VwGH Ra 2017/17/0862

VwGHRa 2017/17/08628.1.2018

Der Verwaltungsgerichtshof hat durch den Vorsitzenden Senatspräsident Dr. Holeschofsky und die Hofrätinnen Mag.a Nussbaumer-Hinterauer sowie Dr. Koprivnikar als Richterinnen bzw. Richter, unter Mitwirkung der Schriftführerin Mag.a Kratschmayr, über die Revision des Bundesministers für Finanzen in 1010 Wien, Johannesgasse 5, gegen das Erkenntnis des Landesverwaltungsgerichts Oberösterreich vom 29. August 2017, LVwG-412111/6/Gf/Mu, betreffend Übertretung des Glücksspielgesetzes (belangte Behörde vor dem Verwaltungsgericht:

Landespolizeidirektion Oberösterreich; mitbeteiligte Partei: P S, vertreten durch Dr. Patrick Ruth, Rechtsanwalt in 6020 Innsbruck, Kapuzinergasse 8/4), zu Recht erkannt:

Normen

Auswertung in Arbeit!

 

Spruch:

Das angefochtene Erkenntnis wird wegen Rechtswidrigkeit seines Inhalts aufgehoben.

Begründung

1 Mit Straferkenntnis der Landespolizeidirektion Oberösterreich vom 12. Mai 2017 wurde die mitbeteiligte Partei als nach außen vertretungsbefugtes Organ einer näher genannten ausländischen Gesellschaft s.r.o., der achtfachen Übertretung des § 52 Abs. 1 Z 1 drittes Tatbild Glücksspielgesetz (GSpG) in einem näher bestimmten Tatzeitraum für schuldig erkannt und über sie acht Geldstrafen in der Höhe von jeweils EUR 6.000,-- sowie im Falle der Uneinbringlichkeit je acht Ersatzfreiheitsstrafen von jeweils 30 Stunden verhängt.

**Bereitgestellte Angaben:**
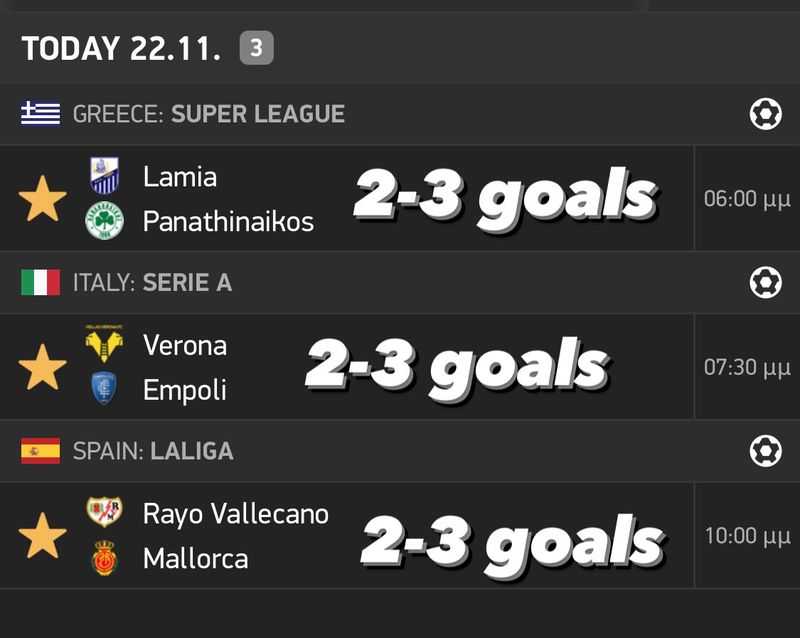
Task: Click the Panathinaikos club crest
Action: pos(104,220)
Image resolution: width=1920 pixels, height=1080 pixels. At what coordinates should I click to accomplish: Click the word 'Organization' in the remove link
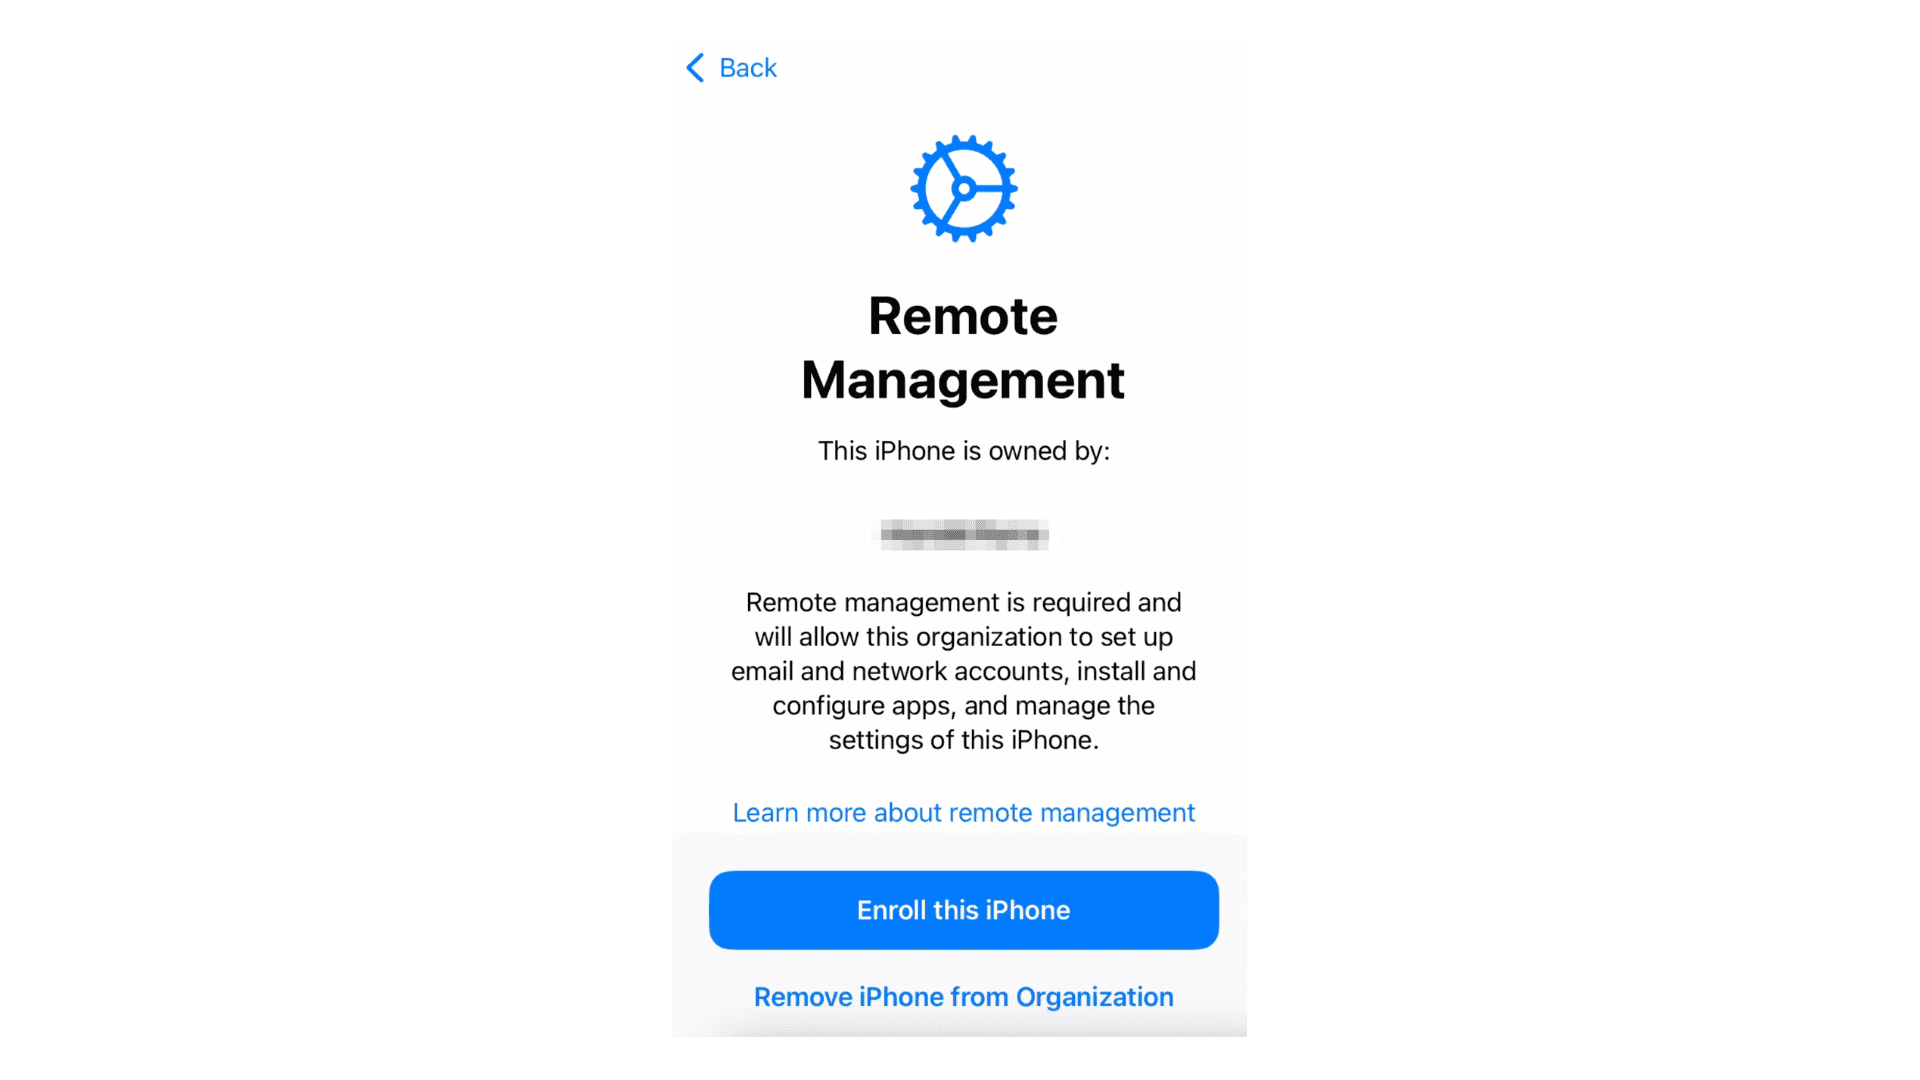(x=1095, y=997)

**Aufgabe 1:**
Gib den Abschnitt des zitierten Textes von „Der Verwaltungsgerichtshof hat“ bis „Auswertung in Arbeit!“ wortgetreu wieder.
**Aufgabe 2:**
Wie hoch war laut dem zitierten Text jede der acht Geldstrafen, die mit dem Straferkenntnis der Landespolizeidirektion Oberösterreich verhängt wurden?

**Fertige Antwort 1:**
Der Verwaltungsgerichtshof hat durch den Vorsitzenden Senatspräsident Dr. Holeschofsky und die Hofrätinnen Mag.a Nussbaumer-Hinterauer sowie Dr. Koprivnikar als Richterinnen bzw. Richter, unter Mitwirkung der Schriftführerin Mag.a Kratschmayr, über die Revision des Bundesministers für Finanzen in 1010 Wien, Johannesgasse 5, gegen das Erkenntnis des Landesverwaltungsgerichts Oberösterreich vom 29. August 2017, LVwG-412111/6/Gf/Mu, betreffend Übertretung des Glücksspielgesetzes (belangte Behörde vor dem Verwaltungsgericht:

Landespolizeidirektion Oberösterreich; mitbeteiligte Partei: P S, vertreten durch Dr. Patrick Ruth, Rechtsanwalt in 6020 Innsbruck, Kapuzinergasse 8/4), zu Recht erkannt:

Normen

Auswertung in Arbeit!

**Fertige Antwort 2:**
Jede der acht Geldstrafen betrug EUR 6.000,--.